### PAGE EXTRACT

- Opening Delimiter -

Incidentally, if you have a super impenetrable entrance with trapdoors, wiring, concrete, and intricate dance systems, what the hell do you expect? The people that ARE going to go out and rob with tools are going to go after the ones that look possible. People with boring traps and low value are surprised that idiots aren't rushing to suicide down the first few steps? I mean come on, really.
There's some pretty interesting economics going on with this game, btw.
I've been WAITING for this thread!
This will probably get lost in the cyrillic whirlwind, but here is my beloved first house:
http://www.castledraft.com/editor/mtnuUV
When I started out, I was really more into learning about robbing, which meant much death, which meant less house. But I built this one night before I went to bed, and I'm SO glad I did. No house yet has yielded such entertaining security tapes (I even got a couple high bounties, which of course immediately attracted a sensible robber with 4 meat and a club).
Really simple, and the only 'trick' is that you need the dogs to catch up to you, so that they don't slide east along the wall to cut you off... and a lot of people thought the vault would be in one of the two far corners. Teehee.
Just speaking for myself, I would never, ever, ever enter a house that has a powered door next to the entrance without tools. It's obviously a dog, and then if I was dumb (or broke) enough to go any further, it doesn't matter what triggers it, I just assume it will trigger, forcing me to try and figure out the house with no tools on the first guess (aka suicide).
That clock just as easily could be a cat you see when scrolling down that triggers a button that traps me, or a chihuahua, or a wife hitting the panic button, or a clock, or whatever it doesn't matter. Point is, if I walked into this house, I'd immediately leave, & wouldn't return unless I spent a measly $100 on meat (after which I'd scout until I found your family, and maybe come back with a club or a couple saws + water or whatever).
You need more ways to die, either via more traps, or by getting more mileage out of your current ones
Because I just got this game like a week ago.
"I like this idea, seems like it would be pretty hard to brute-force."
… one minute after the successful brute-forcing of the house.

- Closing Delimiter -

### QUESTIONS ON THE MATERIAL
a) Reproduce the forum thread word for word, from "I've been WAITING" down to "far corners. Teehee.".
b) Answer these questions from the forum thread:
(i) What web address is given for the first house?
(ii) How much would the poster spend on meat before returning to the house with the powered door?
(iii) How long ago does one poster say they got the game?
Rely on the forum thread alone.

### DATA SHOWN
- Opening Delimiter -

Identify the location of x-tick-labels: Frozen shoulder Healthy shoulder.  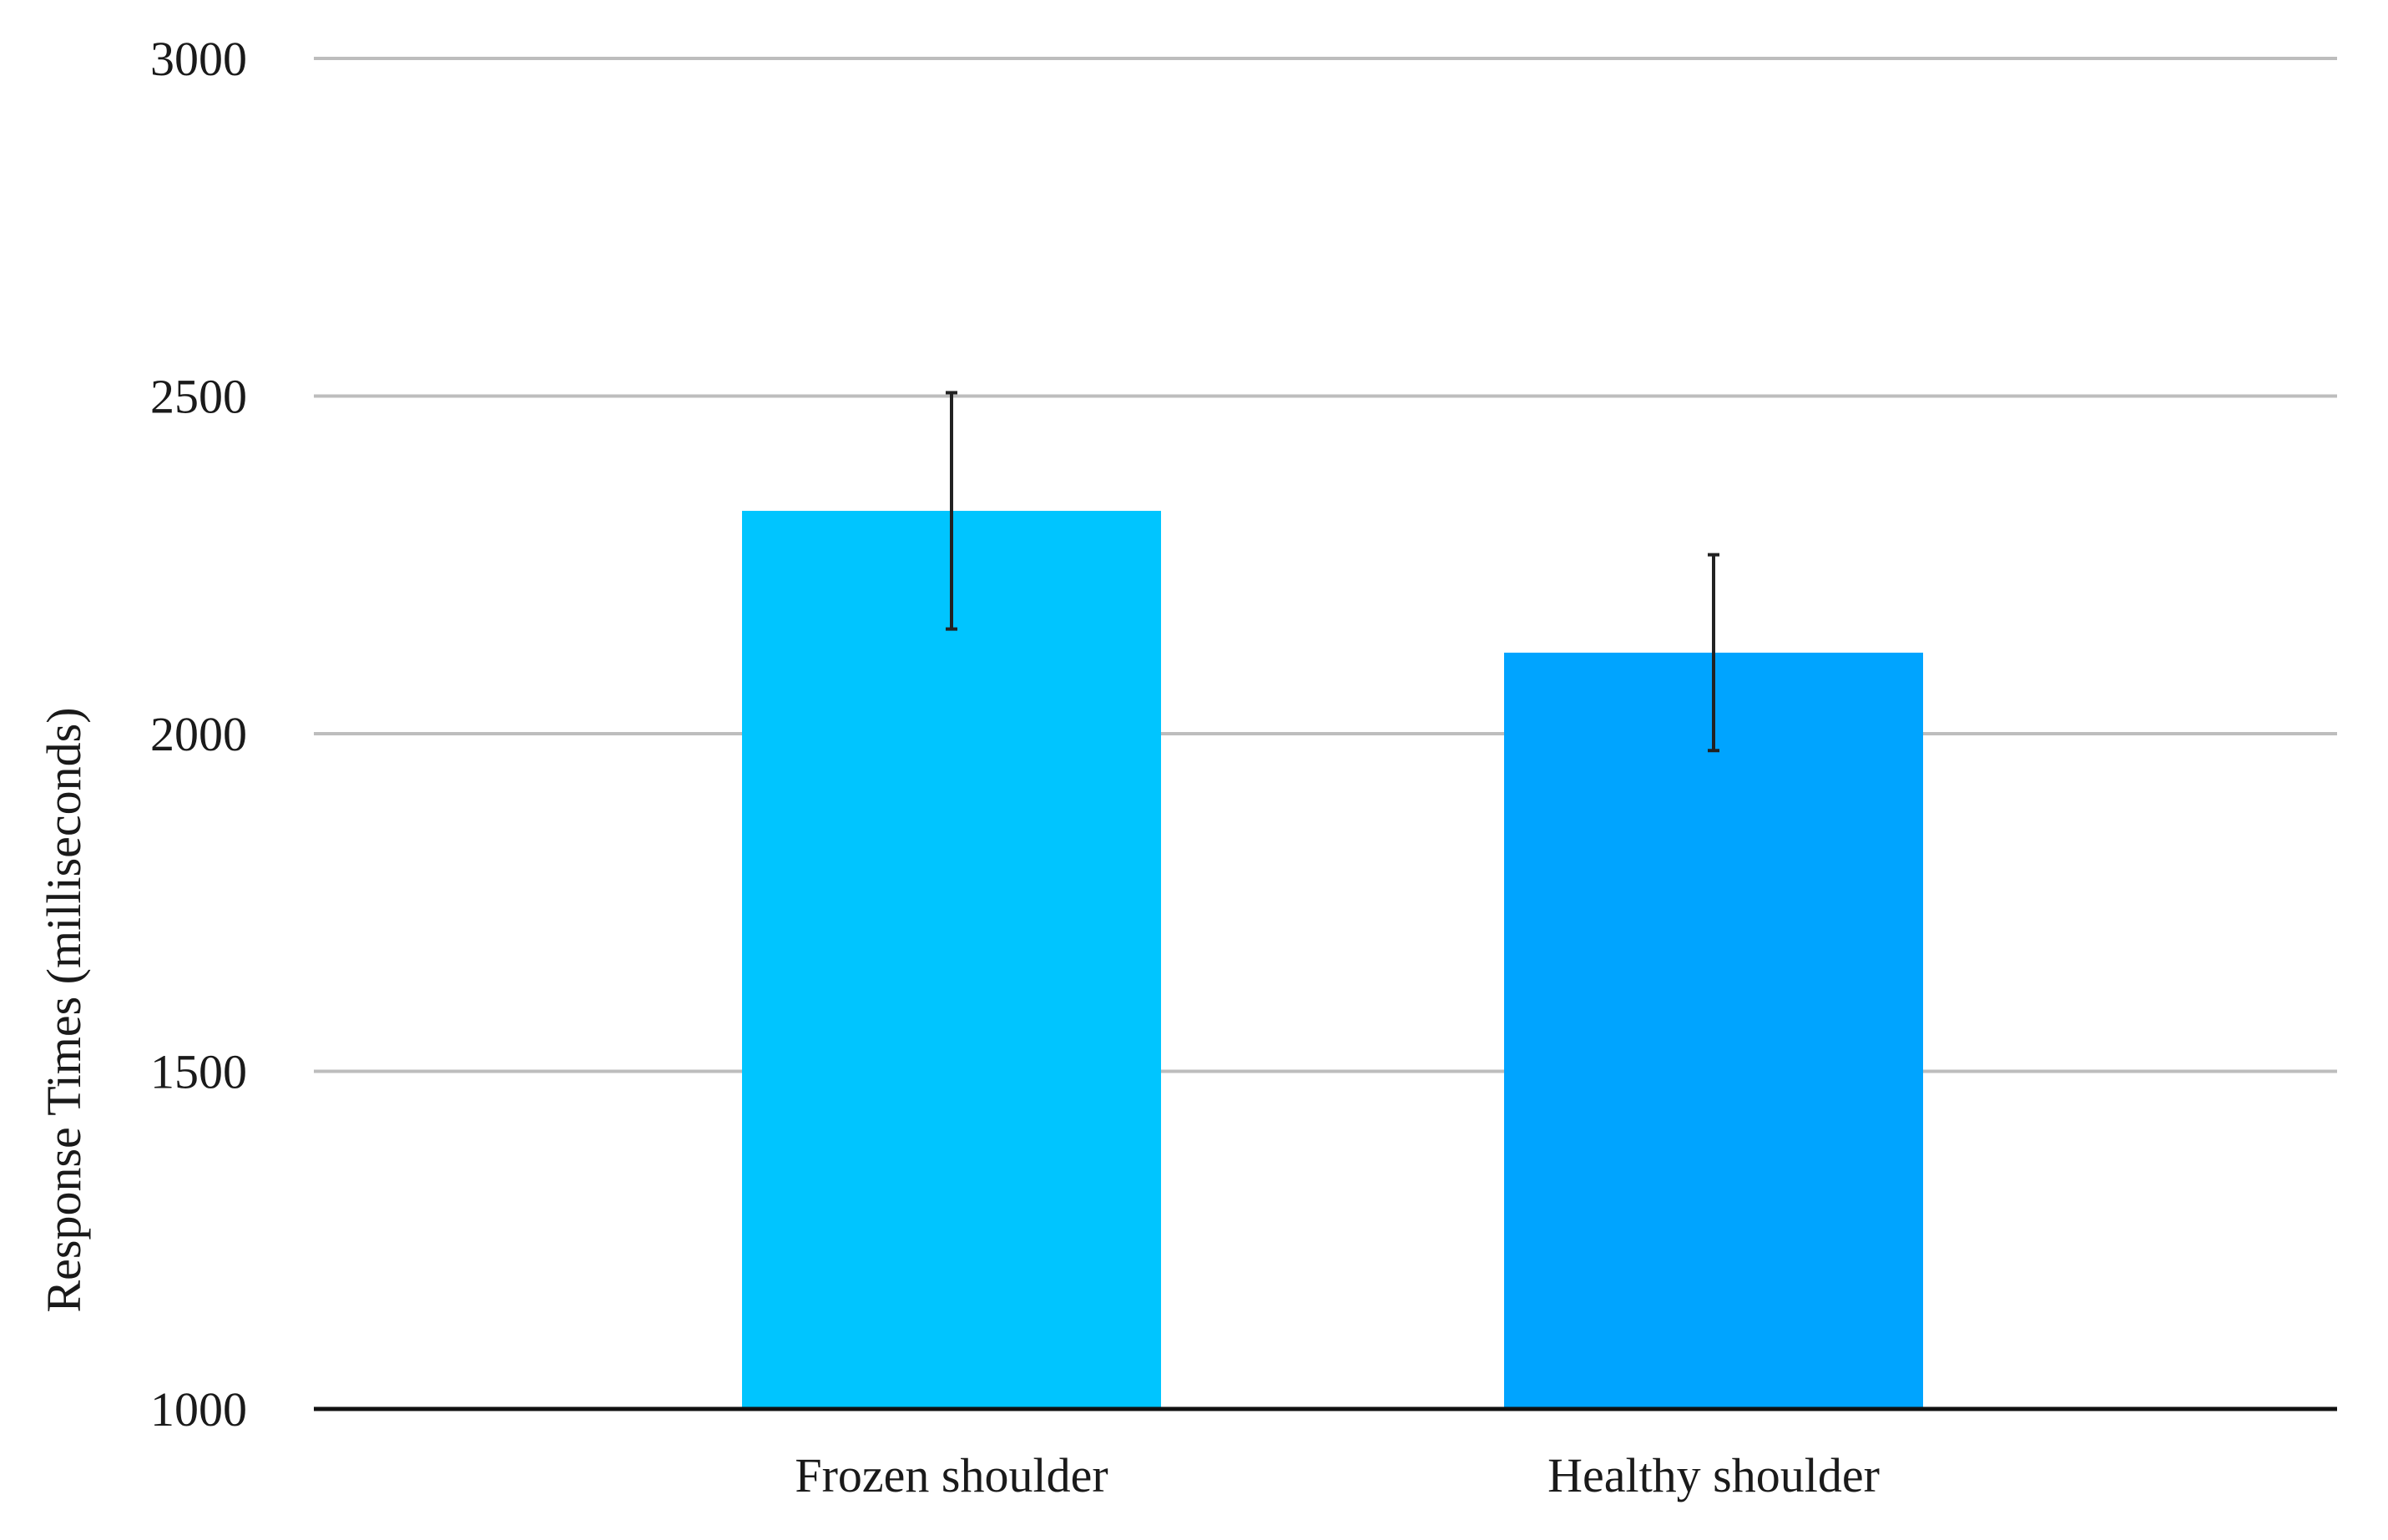
(1338, 1475).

- Closing Delimiter -

### TASK RESULTS
a)
I've been WAITING for this thread!
This will probably get lost in the cyrillic whirlwind, but here is my beloved first house:
http://www.castledraft.com/editor/mtnuUV
When I started out, I was really more into learning about robbing, which meant much death, which meant less house. But I built this one night before I went to bed, and I'm SO glad I did. No house yet has yielded such entertaining security tapes (I even got a couple high bounties, which of course immediately attracted a sensible robber with 4 meat and a club).
Really simple, and the only 'trick' is that you need the dogs to catch up to you, so that they don't slide east along the wall to cut you off... and a lot of people thought the vault would be in one of the two far corners. Teehee.

b)
(i) http://www.castledraft.com/editor/mtnuUV
(ii) $100
(iii) About a week ago